(Passage for review):

┄┄┄┄┄┄┄┄┄┄┄┄┄┄┄┄┄┄┄┄

The “Conclusions” propose several interesting lines of research for further investigation. I fully concur with the author that new phylogenetic studies are required to understand the evolutionary history of mating behaviors. However, I was somewhat surprised that Ligon does not express concern that much of our current information on the costs and benefits of certain mating systems (e.g. classical polyandry) is based on observational studies and thus is open to alternative explanations. Few research projects have estimated fully the major components of mating decisions from a life-history perspective, especially for both sexes. In my view, additional experiments, preferably in the natural habitats of various bird species, remain necessary to have a better understanding of why a particular mating behavior occurs in one species but not in another.
Overall, I liked this book because it condenses a wealth of information. The book is timely, because studies of mating behavior are rapidly proliferating. Also, the basic questions and some of the research methodologies have been defined, but luckily controversial issues exist that still attract students and keep researchers busy. However, I was disappointed to find little mention of recent advances in theoretical models of sexual selection. Some of these models focus on a single sex and use standard optimization procedures (e.g. static optimization), whereas others explore the interactions between individuals using a game-theoretic approach. The latter are particularly important for analyzing the conflicting interests of males and females that lie at the heart of sexual selection. From a broader perspective, theories often have a major influence on the way empiricists think about their favorite animal. In turn, influential empirical studies frequently motivate modelers to focus on some specific questions in a rigorous way. Thus, my point is that the feedback between contemporary theoretical and empirical research is one of the cornerstones of research in animal behavior, and much remains to be learned by integrating such approaches in studies of mating behavior.
These concerns should not reduce the value of this ambitious book, which is the best review available on avian mating systems. Overall, I found the book to be strong in factual information and packed with good natural history, although it is less useful if you want to update your knowledge about the theoretical foundation of mating behavior and match these theories with current empirical studies. I highly recommend this book to professional and amateur ornithologists. Unfortunately, it is quite expensive at $98, so many students and amateur bird fans probably will not be able to buy it. In any case, it is well worth recommending it to your institution's library.—Tamás Székely, Centre for Behavioural Biology, University of Bristol, Bristol BS8 1UG, United Kingdom.

┄┄┄┄┄┄┄┄┄┄┄┄┄┄┄┄┄┄┄┄

(Information supplied):
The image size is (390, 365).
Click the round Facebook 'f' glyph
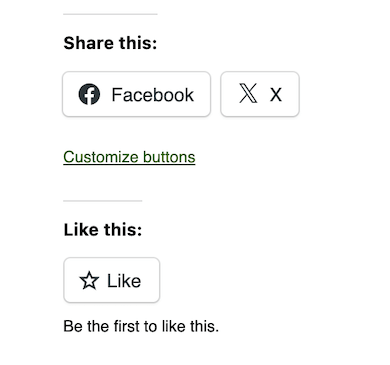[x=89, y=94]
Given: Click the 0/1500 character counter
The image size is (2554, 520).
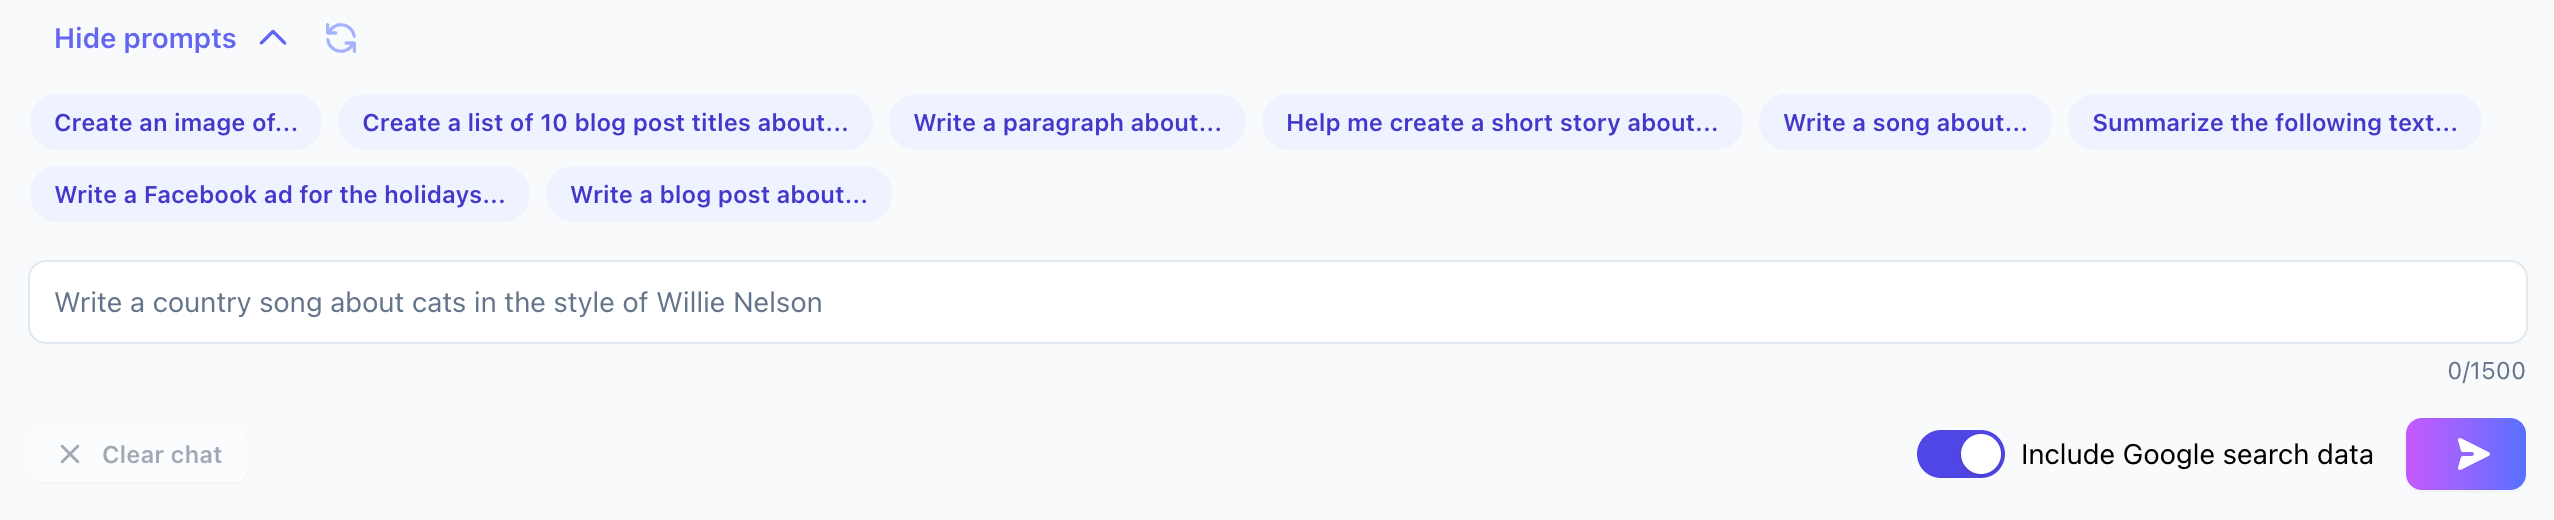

┄┄┄┄┄┄┄┄┄┄┄┄┄┄┄┄┄┄┄┄

(Aim of the exercise):
Answer these from the book review:
1. What does the reviewer say much of the current information on the costs and benefits of certain mating systems is based on?
2. What approach do some sexual selection models use to explore the interactions between individuals?
3. What is the price of the book?

(Exercise output):
1. Observational studies
2. A game-theoretic approach
3. $98